El actual conflicto entre Estados Unidos e Irán se está utilizando como arma en línea a través de una oleada de desinformación, explotando la velocidad de las redes sociales para difundir narrativas falsas y alimentar la confusión. Desde imágenes manipuladas hasta deepfakes generados por IA, el panorama de la información se ha convertido en un peligroso campo de batalla, con millones de usuarios expuestos a contenido fabricado. No se trata sólo de engaños inofensivos; impacta directamente la comprensión pública de una situación geopolítica volátil.
La propagación viral de las falsedades
Inmediatamente después de los recientes ataques militares de Estados Unidos e Israel en Irán, incluido el trágico incidente en la escuela Shajareh Tayyebeh, a los pocos días comenzaron a circular publicaciones virales. Estos iban desde imágenes de simuladores de vuelo alteradas digitalmente que se hacían pasar como operaciones en tiempo real hasta videos antiguos reutilizados de ataques con misiles, todos diseñados para engañar a los espectadores sobre la dinámica del conflicto. Los expertos estiman que estas publicaciones ya han acumulado cientos de millones de visitas.

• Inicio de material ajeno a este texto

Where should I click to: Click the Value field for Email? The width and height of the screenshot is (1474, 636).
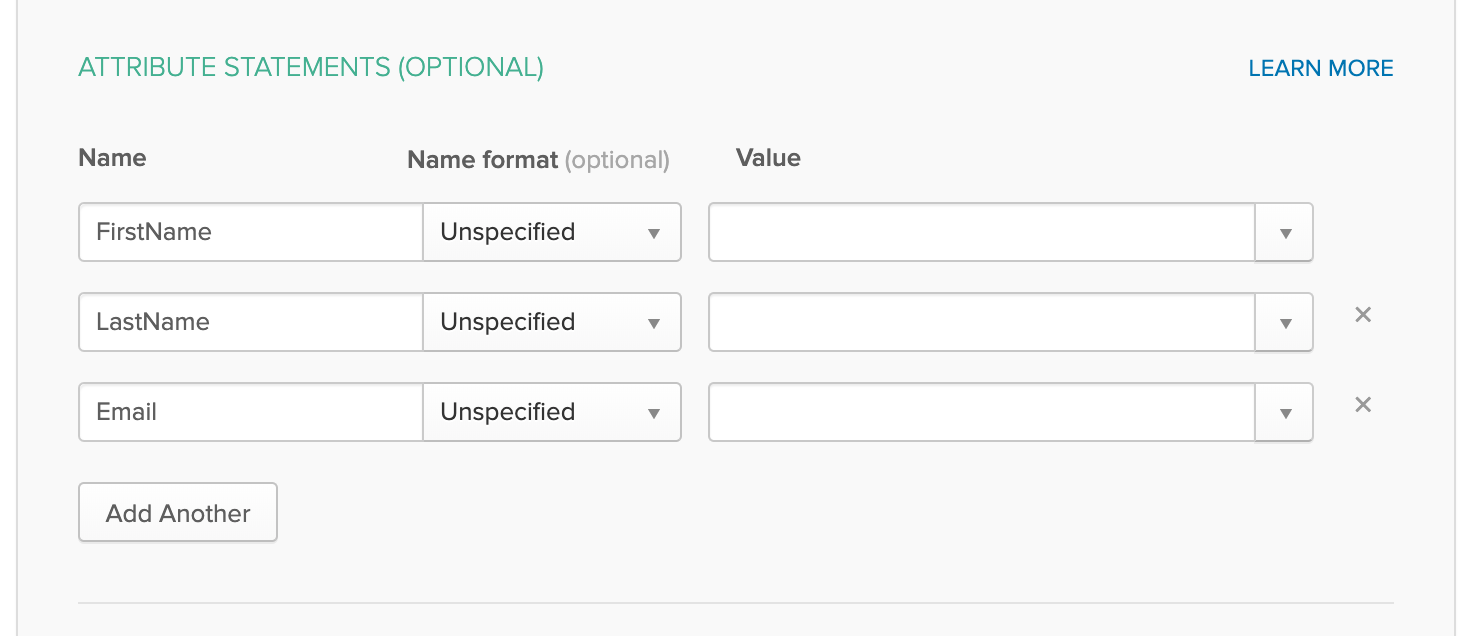coord(982,412)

La situación está empeorando rápidamente, lo que ha llevado a plataformas como X (anteriormente Twitter) a ajustar sus políticas sobre el contenido generado por IA que representa conflictos armados. Según las nuevas reglas, los usuarios que publican dicho contenido sin el etiquetado adecuado corren el riesgo de ser suspendidos del programa Creator Revenue Sharing. Sin embargo, el desafío sigue siendo inmenso, ya que la información errónea se difunde más rápido de lo que los esfuerzos de moderación pueden mantener.
La economía del engaño
La proliferación de desinformación está impulsada por una red de robots y cuentas que fomentan la participación impulsadas por dos motivos principales: influencia política y ganancias financieras. Algunos actores pretenden manipular la opinión pública, mientras que otros simplemente explotan el sistema para ganar dinero mediante falsedades virales. Los usuarios, a menudo susceptibles al sesgo de confirmación y que dependen de las redes sociales para obtener noticias, son víctimas repetidamente de estas tácticas.

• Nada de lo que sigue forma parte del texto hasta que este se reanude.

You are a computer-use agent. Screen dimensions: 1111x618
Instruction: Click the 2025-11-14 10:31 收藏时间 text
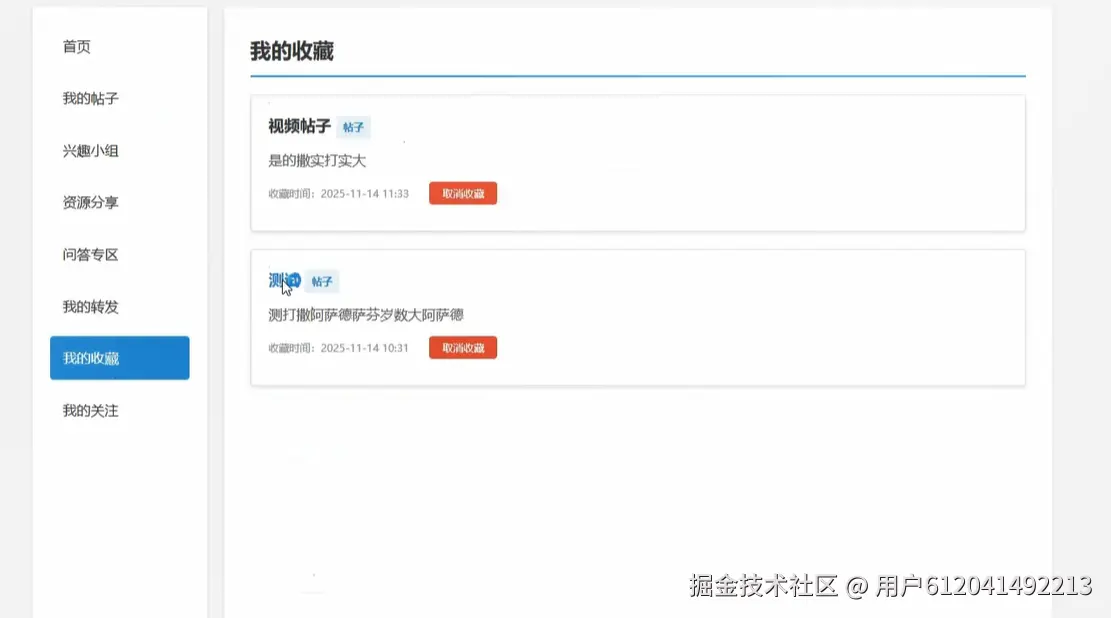[x=338, y=347]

Los ejemplos recientes incluyen publicaciones que afirman falsamente que los contraataques iraníes fueron mucho más exitosos que la realidad, con imágenes y fotografías manipuladas que se comparten ampliamente. Una publicación con más de 4 millones de visitas mostraba falsamente misiles balísticos sobre Dubai, mientras que otra mostraba una imagen inventada del “antes y después” del complejo de un líder iraní asesinado. De manera alarmante, muchas de estas publicaciones se originaron en cuentas premium verificadas, incluidos medios de comunicación financiados por el estado en Irán.
La IA amplifica la crisis
La situación está empeorando debido al rápido avance de la IA generativa y a políticas de moderación laxas. Se ha descubierto que los chatbots de IA y los motores de búsqueda, incluidos Grok de X y los resúmenes de búsqueda de Google, verifican afirmaciones engañosas, erosionando aún más la confianza en la información en línea. En un ejemplo, la IA de Google confirmó una historia falsa sobre la destrucción de un puesto avanzado de la CIA en Dubai, mientras que en realidad la imagen mostraba un incendio residencial en 2015 en Sharjah.
El Centro de Seguridad y Tecnología Emergente del Reino Unido advierte que esta difusión desenfrenada de información errónea impulsada por la IA plantea amenazas existenciales a la seguridad pública, la seguridad nacional e incluso la democracia misma.
La niebla de la guerra y la impaciencia del usuario
La crisis se ve exacerbada por una creciente “niebla de guerra”: la brecha entre los acontecimientos de última hora y la divulgación de información verificada. Los usuarios, acostumbrados al acceso instantáneo, llenan este vacío con contenido no verificado, reforzando el pensamiento conspirativo y haciéndolos más susceptibles a la manipulación.
“La gente ahora tiene un lapso más corto entre la ocurrencia de un evento y las imágenes auténticas que salen de los medios”, explica Sofia Rubinson, editora senior de NewsGuard. “Quieren darle sentido, y las imágenes son una buena manera de procesar lo que sucede en la guerra cuando no podemos comprender la escala de estos conflictos”.
Conclusión
La difusión de desinformación durante el conflicto entre Estados Unidos e Irán es un peligro claro y presente. La combinación de IA avanzada, moderación relajada y la impaciencia del usuario crea una tormenta perfecta para la manipulación. Sin una intervención urgente (que incluya una mejor supervisión de las plataformas, una alfabetización mediática crítica y mayores esfuerzos de verificación de datos), la erosión de la confianza en la información no hará más que acelerarse, haciendo más difícil discernir la realidad de la mentira en un mundo cada vez más volátil.